DOCUMENT SEGMENT

+--

South Dakota Dodges Bullet: Tourism Boycott Won't Hurt Meetings

Pierre, S.D. — After Gov. Mike Rounds passed the nation's strictest abortion law here last month, some planners in the state wondered if a tourism boycott recently proposed by a Wisconsin pro-choice group in reaction to the new legislation could have a spillover effect on meetings.

In Sioux Falls, Carol Rosenthal had been working for more than a year organizing a 100-person regional conference in April for Hadassah, a Zionist women's organization that is pro-choice, when some out-of-state delegates began expressing misgivings about attending because of the abortion ban. "This was the first time Hadassah was meeting here in 38 years," Rosenthal told MeetingNews. "It was very disheartening to think my work might go for nothing."

But in Rapid City, where meetings and conventions contribute about $192 million annually to the economy, the CVB's executive director Michelle Lintz said she had received only a handful of emails from people supporting the boycott — all leisure travelers. "As far as I know, there have been no cancellations of conventions," she added.

+--

STORED DATA
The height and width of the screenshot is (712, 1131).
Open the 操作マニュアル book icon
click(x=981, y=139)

+--

BRIEF 1
Translate this sentence from the article on the South Dakota tourism boycott into Spanish: "It was very disheartening to think my work might go for nothing."
BRIEF 2
Pick up the article on the South Dakota tourism boycott after its last sentence and continue writing it.

TASK ANSWER 1
Era muy desalentador pensar que mi trabajo podría quedar en nada.

TASK ANSWER 2
Similarly, Teri Ellis Schmidt, Lintz's counterpart at the Sioux Falls CVB, had received about 15 emails from potential vacationers supporting the boycott but none from meeting attendees. "We also received one from someone who said he was coming to South Dakota because of the abortion ban," she added.

In Sturgis, which every August receives about 500,0000 motorcycle enthusiasts for the annual Sturgis Motorcycle Rally, Mayor Mike Zeigler predicted the boycott would have no effect on attendance. While acknowledging he had received about twice as many emails from people supporting the boycott as from those against it, he noted that none of the former indicated they were motorcycle riders.

Meanwhile, Rosenthal of Hadassah decided to challenge potential attrition by incorporating into the agenda an activists' training session led by the state director for the local Planned Parenthood clinic. The strategy seemed to work, she noted: "Now [attendees] are saying they have to come to the meeting."